The story, in the end, is an environmental fable. North American fisheries have proven unable to refrain from destroying the cod population with factory fishing methods. By contrast, Iceland has managed to understand the danger, and reduce fishing to sustainable levels.
The decline of fish, soil and water are part of a current danger to civilization — Jared Diamond’s latest, on the role of environmental mismanagement in the fall of civilizations throughout history, is at the top of the pile to read next.
For Peterme who always asks for recommendations, the lively recounting of the revolutionary war is the strongest reason to read the Hamilton biography. Cod is a strong addition to the shelf of commodity-oriented social history, with an appealing system picture connecting food, politics, and the environment.
Neither book is brilliant, both are good and well worth reading.

One thought on “Alexander Hamilton and Cod”
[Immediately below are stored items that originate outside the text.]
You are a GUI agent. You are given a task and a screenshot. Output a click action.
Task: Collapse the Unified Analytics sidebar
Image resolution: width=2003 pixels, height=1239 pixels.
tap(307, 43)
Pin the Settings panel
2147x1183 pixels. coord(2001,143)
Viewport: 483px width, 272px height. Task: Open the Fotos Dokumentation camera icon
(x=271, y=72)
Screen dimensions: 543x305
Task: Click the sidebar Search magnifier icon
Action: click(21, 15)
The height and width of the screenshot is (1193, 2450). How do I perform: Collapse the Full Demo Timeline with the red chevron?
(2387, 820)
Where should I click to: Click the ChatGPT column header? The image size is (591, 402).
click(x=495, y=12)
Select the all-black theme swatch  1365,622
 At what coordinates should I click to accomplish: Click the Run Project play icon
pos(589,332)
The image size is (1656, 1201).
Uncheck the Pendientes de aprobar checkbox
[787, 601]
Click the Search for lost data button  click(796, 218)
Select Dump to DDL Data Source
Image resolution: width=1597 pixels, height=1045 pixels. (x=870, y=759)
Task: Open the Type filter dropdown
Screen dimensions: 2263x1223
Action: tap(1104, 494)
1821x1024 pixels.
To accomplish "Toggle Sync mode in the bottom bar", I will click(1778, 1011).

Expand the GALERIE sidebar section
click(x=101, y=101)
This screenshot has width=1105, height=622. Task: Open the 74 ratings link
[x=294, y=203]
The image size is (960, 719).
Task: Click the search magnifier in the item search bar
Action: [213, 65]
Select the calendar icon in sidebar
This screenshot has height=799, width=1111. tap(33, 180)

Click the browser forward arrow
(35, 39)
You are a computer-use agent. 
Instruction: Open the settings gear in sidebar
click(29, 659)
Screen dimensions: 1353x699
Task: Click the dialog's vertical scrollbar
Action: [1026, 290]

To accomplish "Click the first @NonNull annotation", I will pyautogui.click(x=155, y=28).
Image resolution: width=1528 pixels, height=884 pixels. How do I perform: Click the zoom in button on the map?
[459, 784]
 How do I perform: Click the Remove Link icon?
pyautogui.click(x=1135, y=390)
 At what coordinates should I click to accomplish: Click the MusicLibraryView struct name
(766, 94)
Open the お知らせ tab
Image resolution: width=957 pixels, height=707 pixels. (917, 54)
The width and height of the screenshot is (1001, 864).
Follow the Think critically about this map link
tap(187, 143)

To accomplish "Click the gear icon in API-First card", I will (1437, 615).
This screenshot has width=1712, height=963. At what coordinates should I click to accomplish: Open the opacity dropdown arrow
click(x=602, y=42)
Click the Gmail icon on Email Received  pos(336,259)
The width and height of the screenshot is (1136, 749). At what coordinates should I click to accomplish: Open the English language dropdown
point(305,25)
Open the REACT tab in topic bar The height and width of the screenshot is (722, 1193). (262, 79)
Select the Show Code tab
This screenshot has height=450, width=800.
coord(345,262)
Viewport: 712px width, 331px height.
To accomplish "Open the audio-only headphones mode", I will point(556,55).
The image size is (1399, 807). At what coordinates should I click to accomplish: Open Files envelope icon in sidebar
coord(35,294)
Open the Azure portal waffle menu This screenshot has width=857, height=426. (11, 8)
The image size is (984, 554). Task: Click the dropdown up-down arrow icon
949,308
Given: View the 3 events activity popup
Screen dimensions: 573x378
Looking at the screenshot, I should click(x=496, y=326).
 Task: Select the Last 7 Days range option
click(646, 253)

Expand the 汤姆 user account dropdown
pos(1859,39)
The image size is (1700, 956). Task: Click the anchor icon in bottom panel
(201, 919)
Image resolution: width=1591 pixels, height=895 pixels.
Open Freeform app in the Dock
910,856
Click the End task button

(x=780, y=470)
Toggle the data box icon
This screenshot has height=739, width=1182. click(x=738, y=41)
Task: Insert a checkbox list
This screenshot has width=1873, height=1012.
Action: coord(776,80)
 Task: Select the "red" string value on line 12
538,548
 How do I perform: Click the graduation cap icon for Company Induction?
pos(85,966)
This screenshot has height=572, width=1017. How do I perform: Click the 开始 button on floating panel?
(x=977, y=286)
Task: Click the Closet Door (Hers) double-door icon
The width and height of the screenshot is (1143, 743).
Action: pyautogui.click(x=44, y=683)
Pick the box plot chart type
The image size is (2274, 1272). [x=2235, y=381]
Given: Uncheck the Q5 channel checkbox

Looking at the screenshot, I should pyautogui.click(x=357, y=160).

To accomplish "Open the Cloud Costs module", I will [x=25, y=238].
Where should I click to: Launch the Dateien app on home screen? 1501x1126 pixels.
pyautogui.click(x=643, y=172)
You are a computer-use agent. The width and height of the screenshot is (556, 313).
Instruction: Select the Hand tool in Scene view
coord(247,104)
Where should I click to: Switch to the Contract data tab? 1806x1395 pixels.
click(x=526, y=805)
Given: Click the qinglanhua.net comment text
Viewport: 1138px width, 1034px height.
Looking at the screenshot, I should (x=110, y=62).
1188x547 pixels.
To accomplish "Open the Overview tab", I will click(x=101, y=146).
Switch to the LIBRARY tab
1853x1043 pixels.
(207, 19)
  1. George Lakoff doesn’t deserve to be associated with the notion of ‘frames’, not even the debased version of it that he uses. Erving Goffman (Frame Analysis, 1974) is the best source on the original, more subtle version of this idea. For him and the other earlybirds on this, frames were unconscious shapers of perception and thought, difficult to tease out through observing reactions. The more recent, and I would say, debased version was largely confined to the media studies community, about which enough has been said. Now, thanks in part to Lakoff, never a deep thinker, it has been foisted on the political and concerned citizen communities. In his hands it really is nothing more than a pretentious way of looking at rhetoric and propaganda techniques. What Lakoff calls ‘frames’ are at best the observable effects of what the early scholars called frames. He doesn’t get beneath the surface. I speak here with whatever authority I get from being a retired linguistics prof who watched Lakoff’s career with little interest and less respect for decades. And by the way, one of Goffman’s other books should be read by everybody, especially since it’s a brief paperback: The Presentation of Self in Everyday Life. Disclosure: I was an admiring junior colleague of his at Penn.